Say you were in need of open-heart surgery, would you let a neurologist perform it?
Probably not - no matter how many brain surgeries a neurologist has performed or how skilled he or she is, they do not possess the necessary expertise to perform cardiac procedures.
The same rule applies to cybersecurity; there is simply no substitute to deep-domain expertise.
In the world of manufacturing, production floors are the heart of the business and require the highest level of sensitivity and therefore protecting ICS networks should be performed with the utmost competence.

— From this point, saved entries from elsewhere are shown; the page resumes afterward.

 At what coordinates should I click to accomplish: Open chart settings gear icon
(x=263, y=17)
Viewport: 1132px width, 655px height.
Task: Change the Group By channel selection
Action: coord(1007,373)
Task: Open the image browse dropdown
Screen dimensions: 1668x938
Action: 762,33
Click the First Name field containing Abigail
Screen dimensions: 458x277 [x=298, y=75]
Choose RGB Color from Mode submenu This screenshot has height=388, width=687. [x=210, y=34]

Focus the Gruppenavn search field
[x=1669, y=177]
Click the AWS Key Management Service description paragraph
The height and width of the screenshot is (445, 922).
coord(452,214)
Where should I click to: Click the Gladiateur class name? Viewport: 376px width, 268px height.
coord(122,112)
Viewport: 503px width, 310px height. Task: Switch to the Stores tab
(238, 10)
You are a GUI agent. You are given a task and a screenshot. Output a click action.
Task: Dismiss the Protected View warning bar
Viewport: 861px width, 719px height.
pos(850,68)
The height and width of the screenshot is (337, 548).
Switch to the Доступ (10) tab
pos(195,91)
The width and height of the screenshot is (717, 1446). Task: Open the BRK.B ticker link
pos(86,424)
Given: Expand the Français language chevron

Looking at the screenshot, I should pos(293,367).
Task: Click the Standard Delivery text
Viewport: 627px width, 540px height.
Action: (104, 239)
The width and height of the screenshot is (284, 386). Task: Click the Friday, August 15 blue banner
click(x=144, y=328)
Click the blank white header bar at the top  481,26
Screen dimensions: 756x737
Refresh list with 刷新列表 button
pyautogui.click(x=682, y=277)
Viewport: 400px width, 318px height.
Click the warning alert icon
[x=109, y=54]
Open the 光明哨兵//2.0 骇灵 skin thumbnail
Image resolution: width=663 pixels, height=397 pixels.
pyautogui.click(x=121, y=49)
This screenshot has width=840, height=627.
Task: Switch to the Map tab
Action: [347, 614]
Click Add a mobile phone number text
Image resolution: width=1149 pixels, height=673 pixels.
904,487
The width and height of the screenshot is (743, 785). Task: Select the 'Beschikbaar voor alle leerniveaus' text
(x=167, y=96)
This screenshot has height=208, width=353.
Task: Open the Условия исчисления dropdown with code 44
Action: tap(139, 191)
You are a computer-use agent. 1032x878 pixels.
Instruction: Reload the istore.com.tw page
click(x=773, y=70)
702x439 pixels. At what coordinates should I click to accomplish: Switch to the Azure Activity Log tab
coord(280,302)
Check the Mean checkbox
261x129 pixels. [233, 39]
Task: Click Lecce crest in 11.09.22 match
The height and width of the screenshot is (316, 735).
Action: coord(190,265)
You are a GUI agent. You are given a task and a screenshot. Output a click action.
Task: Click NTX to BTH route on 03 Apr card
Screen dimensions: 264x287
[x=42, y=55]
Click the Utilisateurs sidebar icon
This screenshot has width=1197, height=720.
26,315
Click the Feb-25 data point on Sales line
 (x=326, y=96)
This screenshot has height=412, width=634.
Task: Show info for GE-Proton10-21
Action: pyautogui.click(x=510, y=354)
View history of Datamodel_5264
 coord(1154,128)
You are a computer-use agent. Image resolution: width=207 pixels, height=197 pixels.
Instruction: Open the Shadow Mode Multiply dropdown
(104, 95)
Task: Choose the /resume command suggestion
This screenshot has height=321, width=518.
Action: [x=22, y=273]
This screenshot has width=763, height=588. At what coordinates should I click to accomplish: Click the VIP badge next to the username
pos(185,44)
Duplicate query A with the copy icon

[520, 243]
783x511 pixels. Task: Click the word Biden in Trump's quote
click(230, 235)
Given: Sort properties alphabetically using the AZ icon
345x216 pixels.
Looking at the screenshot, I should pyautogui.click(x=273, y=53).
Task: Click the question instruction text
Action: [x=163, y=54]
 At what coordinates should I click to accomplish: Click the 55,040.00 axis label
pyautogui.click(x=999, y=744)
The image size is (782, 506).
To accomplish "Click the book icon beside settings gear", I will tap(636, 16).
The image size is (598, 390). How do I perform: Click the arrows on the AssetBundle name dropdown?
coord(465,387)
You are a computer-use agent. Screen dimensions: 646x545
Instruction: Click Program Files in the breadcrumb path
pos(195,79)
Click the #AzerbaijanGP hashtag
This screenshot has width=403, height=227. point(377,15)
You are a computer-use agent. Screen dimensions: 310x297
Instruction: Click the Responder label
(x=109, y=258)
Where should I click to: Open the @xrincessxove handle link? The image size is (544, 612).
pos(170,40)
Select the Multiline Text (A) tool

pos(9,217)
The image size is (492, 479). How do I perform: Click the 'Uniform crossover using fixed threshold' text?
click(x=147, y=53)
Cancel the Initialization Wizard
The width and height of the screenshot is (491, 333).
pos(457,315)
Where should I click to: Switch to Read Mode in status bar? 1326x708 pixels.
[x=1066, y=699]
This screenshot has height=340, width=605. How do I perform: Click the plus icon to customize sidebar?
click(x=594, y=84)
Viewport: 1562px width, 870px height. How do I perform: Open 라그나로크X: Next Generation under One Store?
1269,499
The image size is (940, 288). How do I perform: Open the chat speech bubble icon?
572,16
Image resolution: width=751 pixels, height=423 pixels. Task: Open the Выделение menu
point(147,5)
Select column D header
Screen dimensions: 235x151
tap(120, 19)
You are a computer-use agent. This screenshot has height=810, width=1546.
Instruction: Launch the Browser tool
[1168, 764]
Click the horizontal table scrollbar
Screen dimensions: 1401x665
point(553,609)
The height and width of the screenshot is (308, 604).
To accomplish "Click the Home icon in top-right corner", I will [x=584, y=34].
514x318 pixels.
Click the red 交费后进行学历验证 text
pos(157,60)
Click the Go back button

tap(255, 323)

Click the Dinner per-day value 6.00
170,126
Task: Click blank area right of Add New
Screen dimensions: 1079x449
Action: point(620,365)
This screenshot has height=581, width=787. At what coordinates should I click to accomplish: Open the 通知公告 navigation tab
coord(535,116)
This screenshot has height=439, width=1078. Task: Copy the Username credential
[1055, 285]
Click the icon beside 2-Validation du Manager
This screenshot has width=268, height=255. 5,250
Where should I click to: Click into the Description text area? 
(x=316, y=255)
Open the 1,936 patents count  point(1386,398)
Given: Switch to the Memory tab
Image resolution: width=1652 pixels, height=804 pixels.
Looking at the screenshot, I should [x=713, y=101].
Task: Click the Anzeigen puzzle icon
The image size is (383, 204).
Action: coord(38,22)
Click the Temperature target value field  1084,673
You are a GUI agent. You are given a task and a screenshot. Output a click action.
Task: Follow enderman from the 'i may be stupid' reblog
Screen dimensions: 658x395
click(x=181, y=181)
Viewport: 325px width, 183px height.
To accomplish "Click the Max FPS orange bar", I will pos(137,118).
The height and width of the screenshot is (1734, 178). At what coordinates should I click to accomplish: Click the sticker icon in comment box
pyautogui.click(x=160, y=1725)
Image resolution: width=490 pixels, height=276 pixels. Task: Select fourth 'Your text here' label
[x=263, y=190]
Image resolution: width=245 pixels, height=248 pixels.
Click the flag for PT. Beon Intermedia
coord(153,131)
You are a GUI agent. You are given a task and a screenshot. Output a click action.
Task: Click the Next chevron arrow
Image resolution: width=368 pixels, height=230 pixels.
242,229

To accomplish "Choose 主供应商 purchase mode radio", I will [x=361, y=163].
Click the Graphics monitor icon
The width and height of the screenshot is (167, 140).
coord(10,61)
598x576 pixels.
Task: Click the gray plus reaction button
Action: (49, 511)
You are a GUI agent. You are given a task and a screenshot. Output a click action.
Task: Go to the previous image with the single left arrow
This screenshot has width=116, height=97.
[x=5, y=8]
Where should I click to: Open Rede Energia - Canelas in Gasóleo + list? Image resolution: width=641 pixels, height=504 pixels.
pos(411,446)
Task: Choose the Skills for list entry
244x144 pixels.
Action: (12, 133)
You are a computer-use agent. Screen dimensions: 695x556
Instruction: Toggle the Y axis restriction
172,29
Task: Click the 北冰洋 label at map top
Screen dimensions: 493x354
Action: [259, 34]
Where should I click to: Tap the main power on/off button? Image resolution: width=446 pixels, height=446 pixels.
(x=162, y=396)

The medical analogy is helpful to exemplify an increasing problem we are witnessing from various cyber-security vendors. Many of the security tools, methodologies, and services in the OT/ICS market today are “information-natives”; extended versions of IT solutions, altered to fit OT environments and often lacking critical components. Conversely, there are a few industrial security vendors that developed their entire offering to address the specific complexity of OT, also known as “industrial-native”.
There are several differences between types of security vendors that every security person in an industrial company should be aware of, especially if he or she is responsible for choosing vendors and suppliers.
Often, some of the most popular IT methods are unsuitable for OT environments. In the IT world, confidentiality is the highest security principle. However, in the OT world - safety and availability come first. This calls for the use of different security practices.
Example. In access controls, IT countermeasures such as stronger physical security to an entrance of a computer room will be implemented in case security controls like multi-factor authentication (MFA) cannot be applied at the OS level. This, in the OT environment, becomes a “best practice” since extending the login time to a system might have severe ramifications on the production process. Auto-login is, in fact, a common practice in the OT industry and must be addressed properly without endangering the process.
Aside from the products that must be OT-oriented, many industrial cybersecurity vendors offer services to complement their offerings. For obvious reasons services get the most out of the network when they are familiar with every aspect of it and should be tailored to the specific environment they operate on. Since OT environments are so different from IT environments, services performed on the network should have their own OT-dedicated approach, methodology, tools, and more.
Example. Penetration Testing teams need to operate in a completely different manner depending on whether they are operating on an IT or an OT network. Incident Response teams need to be familiar with OT components to know what breach indications will appear on which asset. IT services will not be as efficient in OT environments as they are in their natural habitat, and in many cases prove less valuable, or even damaging to the network.
There are millions of different assets and industrial systems, and firmware changes greatly across different vendors and even regions. It is quite a challenge for non-Industrial-native vendors will to know these systems and their attributes. This is where the familiarity comes into play. Being familiar with OT components can allow vendors to dynamic mechanisms to deploy their solutions on a network.
Example. Take asset management for instance. When “classic” discovery methods cannot be used, Industrial-native vendors focus their efforts on alternative data collection methods, e.g. through the use of operational historian. Since historian already performs data collection from the network, connecting to it and siphoning its data may prove as a suitable alternative to active scanning.
Region- or country-specific regulations and standards are a major cause of confusion for OT vendors and customers. Each OT utility needs to conduct its own risk-based assessment process to make sure it addresses the standards and complies with required regulations on the one hand but addresses its specific risks and critical production needs on the other
Example. Industrial standards come in many flavors; industry-wide standards like IEC 62443 and NIST CSF and industry-specific standards like NERC-CIP which addresses the electrical industry in North America and IMO standards and regulations which address the maritime industry.
Lastly and perhaps most importantly, considering the particularity of the industrial business. The resolution of security tasks requires resources. Assessing the digital risks’ impact on productivity enables efficient prioritization of security tasks which saves considerable resources. In other words, context-based processes allow teams to choose cost-efficient steps to mitigate risks, according to their impact on the production process.
Example. Security patching requires shutting down production, and In industrial businesses, the tolerance for downtime is extremely low because of its direct impact on productivity which carries major financial repercussions. Industrial cybersecurity vendors take into consideration the industrial business context and avoid patching whenever possible.
Legacy systems were not designed for today’s expanding connectivity and automation, making them ‘insecure by design’. Fluency in the OT network is imperative for effective industrial cyber-security.
Security solutions must be tailored to the delicate industrial environment. The lack of OT sensitivity in some IT solutions put the entire production-floor at risk. Industrial-native cybersecurity is one that efficiently deals with the complexity of the industrial environment.
Other than learning about the company's market focus (e.g. clients: enterprise or industrial), it is recommended to look into the following:
Has the vendor completed various testing of a real-life production environment in different sectors?
Information security follows the CIA model: Confidentiality, Integrity, Availability, while in engineering the RAMS model prevails: Reliability, Availability, Maintainability, Safety. Make sure safety is a top priority, for example, does the vendor use an OT lab for testing?
As stated, understanding of OT assets, products, and specific OT protocols in addition to cyber-security expertise is crucial. You speak OT, your vendor should, too.